This phase Ib/II trial identifies the side effects and best dose of non-engrafting, CD8 depleted donor lymphocyte infusion (NE-DLI) and studies its effectiveness in treating patients with myelodysplastic syndrome that has failed first therapy or is worsening (progressive), or secondary acute myeloid leukemia. NE-DLI involves the transfusion of white blood cells from an unrelated donor. These cells may stimulate the immune system to fight against cancer. Before receiving the white blood cells from the donor, they are treated with a device to remove CD8+ T cells of the immune system. These cells are removed to decrease the chance of certain complications, such as graft-versus-host disease.
Additional locations may be listed on ClinicalTrials.gov for NCT04620681.

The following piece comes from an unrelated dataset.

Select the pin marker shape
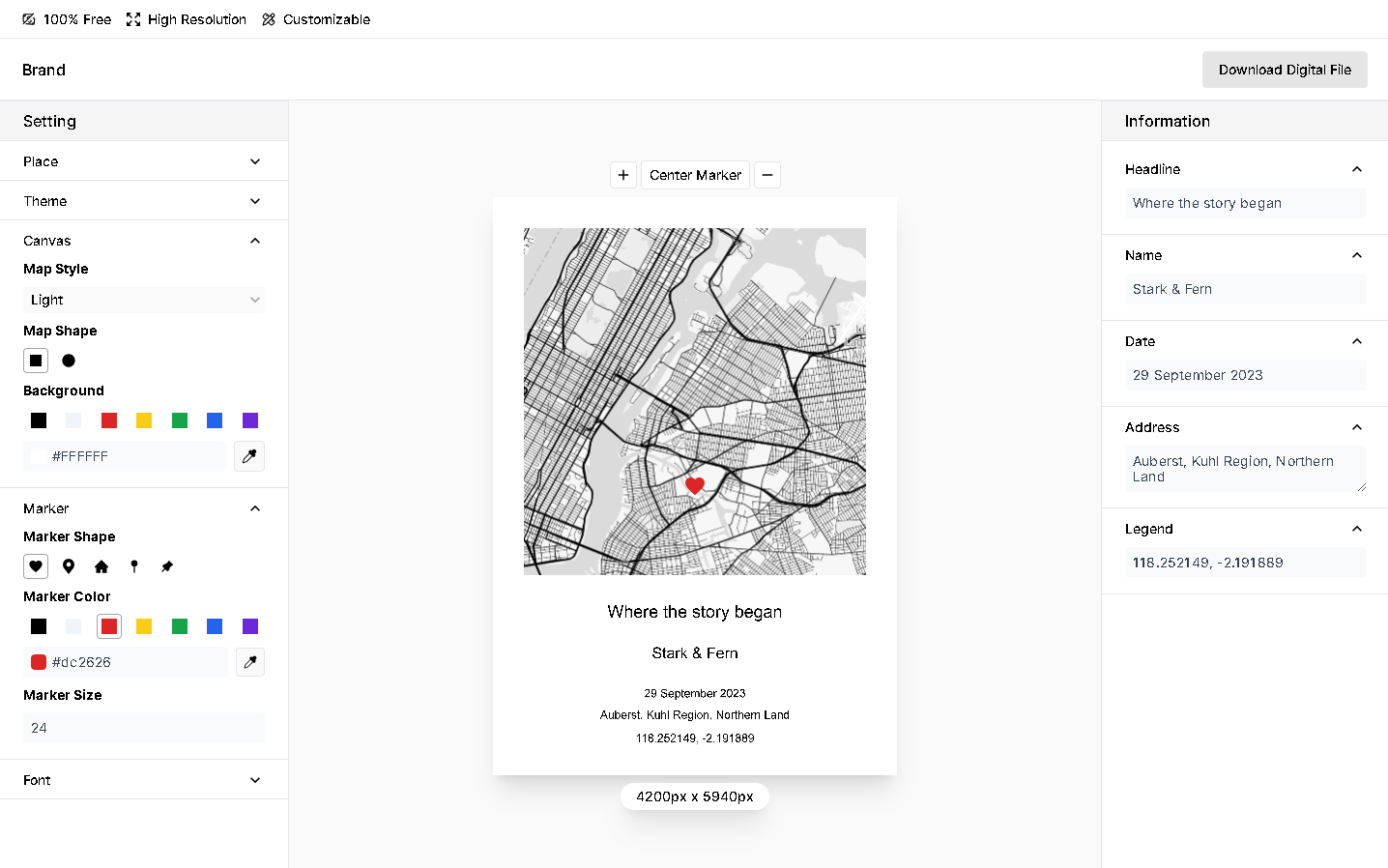 [69, 565]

See trial information on ClinicalTrials.gov for a list of participating sites.
PRIMARY OBJECTIVE:
I. Determine the maximum tolerated dose (MTD) of CD8+ depleted, non-engrafting, human leukocyte antigen (HLA)-mismatched, unrelated donor lymphocyte infusion in patients with myelodysplastic syndrome (MDS) or secondary acute myeloid leukemia (sAML).
SECONDARY OBJECTIVE:
I. Estimate the response rate to therapy with CD8+ depleted non-engrafting HLA-mismatched, unrelated donor lymphocyte infusion in patients with MDS who have failed therapy with hypomethylating agents (HMAs) or untreated patients with acute myeloid leukemia (AML) having transformed from an antecedent hematologic disease (sAML).
OUTLINE: This is a phase Ib, dose-escalation study of T cell-depleted donor lymphocyte infusion (NE-DLI) followed by a phase II study.

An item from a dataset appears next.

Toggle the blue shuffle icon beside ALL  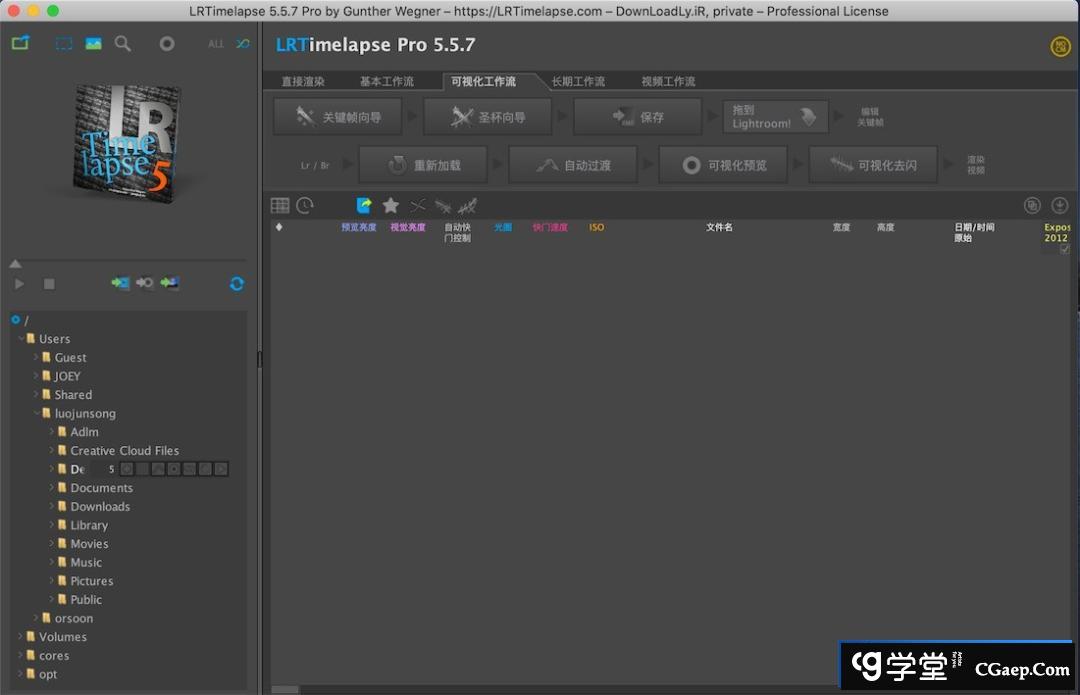point(242,44)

INDUCTION CHEMOTHERAPY: Patients receive standard induction chemotherapy per treating provider with a combination of cladribine intravenously (IV), cytarabine IV, filgrastim (granulocyte colony-stimulating factor [G-CSF]) subcutaneously (SC), and/or idarubicin IV.
NE-DLI: Within 24-36 hours after completion of standard induction chemotherapy, patients receive NE-DLI IV on day 0.
After completion of study treatment, patients are followed up for 56 days and then periodically for up to 1 year.